#### TASK PROMPT:
Arrange the part of the listing that opens with the line containing "How do I perform: Open Shop ALL Flip Flops?" and closes with the line containing "Go to the HOME" as a Markdown table with the columns No. and Line, numbering each row and omitting blank lines.

Entries on locating words and elements:
-- begin --
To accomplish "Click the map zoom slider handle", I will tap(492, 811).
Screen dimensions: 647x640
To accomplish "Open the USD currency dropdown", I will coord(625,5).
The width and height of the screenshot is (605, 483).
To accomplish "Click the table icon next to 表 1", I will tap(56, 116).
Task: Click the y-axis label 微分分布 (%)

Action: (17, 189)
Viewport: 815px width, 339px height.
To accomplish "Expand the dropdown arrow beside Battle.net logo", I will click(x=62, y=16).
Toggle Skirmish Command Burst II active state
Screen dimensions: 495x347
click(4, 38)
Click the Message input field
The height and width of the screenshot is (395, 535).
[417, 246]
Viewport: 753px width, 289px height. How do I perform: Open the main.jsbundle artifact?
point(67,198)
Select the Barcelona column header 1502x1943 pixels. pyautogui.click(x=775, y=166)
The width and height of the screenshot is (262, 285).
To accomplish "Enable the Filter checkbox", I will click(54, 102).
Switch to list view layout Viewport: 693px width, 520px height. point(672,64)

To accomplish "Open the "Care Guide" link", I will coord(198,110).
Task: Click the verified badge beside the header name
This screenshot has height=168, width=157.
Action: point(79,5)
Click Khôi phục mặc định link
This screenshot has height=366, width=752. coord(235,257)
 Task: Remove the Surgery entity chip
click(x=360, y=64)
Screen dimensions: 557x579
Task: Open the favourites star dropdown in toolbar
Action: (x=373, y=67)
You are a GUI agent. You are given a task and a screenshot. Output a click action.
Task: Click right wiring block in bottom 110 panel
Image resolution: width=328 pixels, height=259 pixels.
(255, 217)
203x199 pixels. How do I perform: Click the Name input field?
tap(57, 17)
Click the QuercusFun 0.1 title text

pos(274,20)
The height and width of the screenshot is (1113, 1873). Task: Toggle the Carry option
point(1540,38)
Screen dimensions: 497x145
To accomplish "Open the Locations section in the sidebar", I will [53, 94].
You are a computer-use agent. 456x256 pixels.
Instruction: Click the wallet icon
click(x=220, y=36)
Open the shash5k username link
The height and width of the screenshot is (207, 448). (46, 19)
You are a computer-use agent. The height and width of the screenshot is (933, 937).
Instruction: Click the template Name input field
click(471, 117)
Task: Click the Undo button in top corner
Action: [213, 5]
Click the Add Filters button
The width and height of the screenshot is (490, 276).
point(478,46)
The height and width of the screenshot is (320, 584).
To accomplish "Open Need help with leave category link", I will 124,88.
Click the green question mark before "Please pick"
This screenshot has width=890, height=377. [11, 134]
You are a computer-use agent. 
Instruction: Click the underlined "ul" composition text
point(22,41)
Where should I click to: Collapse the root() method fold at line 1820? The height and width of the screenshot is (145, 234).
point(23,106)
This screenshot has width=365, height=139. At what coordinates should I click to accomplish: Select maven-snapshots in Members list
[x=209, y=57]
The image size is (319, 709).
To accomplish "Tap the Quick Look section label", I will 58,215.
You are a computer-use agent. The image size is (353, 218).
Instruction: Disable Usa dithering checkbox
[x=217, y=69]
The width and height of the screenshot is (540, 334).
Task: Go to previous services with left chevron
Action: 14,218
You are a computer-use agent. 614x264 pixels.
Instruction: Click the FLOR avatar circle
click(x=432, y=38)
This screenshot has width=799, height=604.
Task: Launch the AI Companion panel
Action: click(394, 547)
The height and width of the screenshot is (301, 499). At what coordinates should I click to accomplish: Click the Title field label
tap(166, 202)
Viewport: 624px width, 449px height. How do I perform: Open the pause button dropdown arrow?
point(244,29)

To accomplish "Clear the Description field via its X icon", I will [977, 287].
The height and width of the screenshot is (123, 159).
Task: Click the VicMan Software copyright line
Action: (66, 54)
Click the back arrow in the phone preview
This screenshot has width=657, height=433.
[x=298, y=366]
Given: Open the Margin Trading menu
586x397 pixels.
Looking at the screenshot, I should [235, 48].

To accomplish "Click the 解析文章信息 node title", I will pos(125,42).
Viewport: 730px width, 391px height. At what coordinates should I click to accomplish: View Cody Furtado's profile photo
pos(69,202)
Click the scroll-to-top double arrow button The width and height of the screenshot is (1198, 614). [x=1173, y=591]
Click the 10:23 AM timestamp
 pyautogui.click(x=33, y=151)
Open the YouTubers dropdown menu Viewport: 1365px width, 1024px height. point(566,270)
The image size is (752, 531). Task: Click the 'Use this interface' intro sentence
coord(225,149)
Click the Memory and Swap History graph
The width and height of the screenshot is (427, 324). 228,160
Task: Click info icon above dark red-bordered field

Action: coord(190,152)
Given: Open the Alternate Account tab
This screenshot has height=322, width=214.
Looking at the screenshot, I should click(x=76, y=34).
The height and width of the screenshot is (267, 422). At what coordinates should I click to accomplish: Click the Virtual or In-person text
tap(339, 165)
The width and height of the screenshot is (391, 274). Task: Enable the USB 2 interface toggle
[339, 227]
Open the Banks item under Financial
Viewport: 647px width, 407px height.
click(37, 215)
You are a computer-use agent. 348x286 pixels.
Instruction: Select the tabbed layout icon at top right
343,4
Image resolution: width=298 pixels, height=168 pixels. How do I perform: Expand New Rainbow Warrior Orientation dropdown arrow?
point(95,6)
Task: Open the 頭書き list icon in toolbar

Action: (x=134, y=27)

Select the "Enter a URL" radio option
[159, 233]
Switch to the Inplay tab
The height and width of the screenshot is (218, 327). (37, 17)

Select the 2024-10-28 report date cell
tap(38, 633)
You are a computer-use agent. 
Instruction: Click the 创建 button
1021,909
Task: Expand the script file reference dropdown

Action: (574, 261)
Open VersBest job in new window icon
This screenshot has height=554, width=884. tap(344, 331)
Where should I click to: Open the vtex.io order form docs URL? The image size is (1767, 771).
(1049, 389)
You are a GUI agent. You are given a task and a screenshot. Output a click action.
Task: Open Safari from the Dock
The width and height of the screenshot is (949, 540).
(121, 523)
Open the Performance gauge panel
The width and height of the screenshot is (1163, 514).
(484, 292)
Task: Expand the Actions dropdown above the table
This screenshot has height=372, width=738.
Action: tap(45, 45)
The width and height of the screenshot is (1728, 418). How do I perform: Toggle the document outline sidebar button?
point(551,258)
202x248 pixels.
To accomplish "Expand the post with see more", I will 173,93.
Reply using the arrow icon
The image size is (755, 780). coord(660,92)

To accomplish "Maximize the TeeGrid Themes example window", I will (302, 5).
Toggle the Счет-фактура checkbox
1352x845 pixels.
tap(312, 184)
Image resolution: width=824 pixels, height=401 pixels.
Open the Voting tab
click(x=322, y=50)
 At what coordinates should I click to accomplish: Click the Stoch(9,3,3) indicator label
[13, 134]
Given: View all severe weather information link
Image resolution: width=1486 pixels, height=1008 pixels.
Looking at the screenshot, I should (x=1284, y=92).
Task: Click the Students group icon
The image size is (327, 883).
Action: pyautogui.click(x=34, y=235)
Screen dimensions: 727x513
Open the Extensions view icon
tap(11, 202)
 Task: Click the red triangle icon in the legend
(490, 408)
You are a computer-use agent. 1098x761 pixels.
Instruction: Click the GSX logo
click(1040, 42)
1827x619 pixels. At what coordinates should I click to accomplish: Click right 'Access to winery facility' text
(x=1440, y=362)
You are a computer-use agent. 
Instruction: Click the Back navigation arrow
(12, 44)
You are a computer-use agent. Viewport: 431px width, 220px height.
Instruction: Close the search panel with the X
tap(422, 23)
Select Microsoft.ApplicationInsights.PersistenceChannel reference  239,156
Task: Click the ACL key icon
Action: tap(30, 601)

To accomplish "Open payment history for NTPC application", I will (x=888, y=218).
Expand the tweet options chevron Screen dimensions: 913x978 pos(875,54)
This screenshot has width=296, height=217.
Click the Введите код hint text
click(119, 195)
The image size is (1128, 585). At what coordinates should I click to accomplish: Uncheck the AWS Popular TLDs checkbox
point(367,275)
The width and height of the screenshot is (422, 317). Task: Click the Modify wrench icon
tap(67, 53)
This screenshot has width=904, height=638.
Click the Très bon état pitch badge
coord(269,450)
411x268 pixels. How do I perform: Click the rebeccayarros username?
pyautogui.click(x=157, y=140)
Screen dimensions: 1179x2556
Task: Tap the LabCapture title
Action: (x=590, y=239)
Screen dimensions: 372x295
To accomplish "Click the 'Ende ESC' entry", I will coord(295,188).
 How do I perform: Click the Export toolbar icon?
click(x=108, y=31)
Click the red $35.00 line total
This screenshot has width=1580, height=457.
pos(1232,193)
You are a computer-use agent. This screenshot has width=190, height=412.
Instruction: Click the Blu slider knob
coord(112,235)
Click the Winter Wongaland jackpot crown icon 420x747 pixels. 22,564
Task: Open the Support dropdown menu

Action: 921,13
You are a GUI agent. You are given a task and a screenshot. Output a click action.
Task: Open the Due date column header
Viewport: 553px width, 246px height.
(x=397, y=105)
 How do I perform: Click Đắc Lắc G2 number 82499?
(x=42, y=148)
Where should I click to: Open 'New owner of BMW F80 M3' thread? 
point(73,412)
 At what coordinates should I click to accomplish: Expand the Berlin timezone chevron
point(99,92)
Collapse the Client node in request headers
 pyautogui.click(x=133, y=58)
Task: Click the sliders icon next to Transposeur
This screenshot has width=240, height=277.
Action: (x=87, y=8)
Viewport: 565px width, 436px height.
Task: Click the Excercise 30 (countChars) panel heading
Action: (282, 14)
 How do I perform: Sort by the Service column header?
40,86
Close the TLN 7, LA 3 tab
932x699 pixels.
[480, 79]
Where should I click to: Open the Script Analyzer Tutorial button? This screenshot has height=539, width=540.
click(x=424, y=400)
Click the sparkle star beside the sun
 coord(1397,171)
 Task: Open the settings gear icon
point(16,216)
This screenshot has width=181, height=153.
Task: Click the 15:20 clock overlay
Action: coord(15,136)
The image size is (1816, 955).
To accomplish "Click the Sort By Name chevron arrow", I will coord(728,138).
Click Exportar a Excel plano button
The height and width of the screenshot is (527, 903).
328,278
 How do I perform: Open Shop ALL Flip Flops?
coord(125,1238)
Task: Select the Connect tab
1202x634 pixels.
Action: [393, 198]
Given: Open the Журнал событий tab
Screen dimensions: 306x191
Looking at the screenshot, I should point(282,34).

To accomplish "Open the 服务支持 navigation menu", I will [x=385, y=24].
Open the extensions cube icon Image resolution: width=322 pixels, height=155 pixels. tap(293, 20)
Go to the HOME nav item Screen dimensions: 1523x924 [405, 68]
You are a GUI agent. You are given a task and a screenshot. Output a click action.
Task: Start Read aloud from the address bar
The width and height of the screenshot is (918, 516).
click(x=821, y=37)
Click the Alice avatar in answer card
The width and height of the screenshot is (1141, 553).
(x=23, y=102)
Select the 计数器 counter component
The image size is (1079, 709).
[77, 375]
-- end --
#### PROBLEM SOLUTION:
| No. | Line |
|---|---|
| 1 |  How do I perform: Open Shop ALL Flip Flops? |
| 2 | coord(125,1238) |
| 3 | Task: Select the Connect tab |
| 4 | 1202x634 pixels. |
| 5 | Action: [393, 198] |
| 6 | Given: Open the Журнал событий tab |
| 7 | Screen dimensions: 306x191 |
| 8 | Looking at the screenshot, I should point(282,34). |
| 9 | To accomplish "Open the 服务支持 navigation menu", I will [x=385, y=24]. |
| 10 | Open the extensions cube icon Image resolution: width=322 pixels, height=155 pixels. tap(293, 20) |
| 11 | Go to the HOME nav item Screen dimensions: 1523x924 [405, 68] |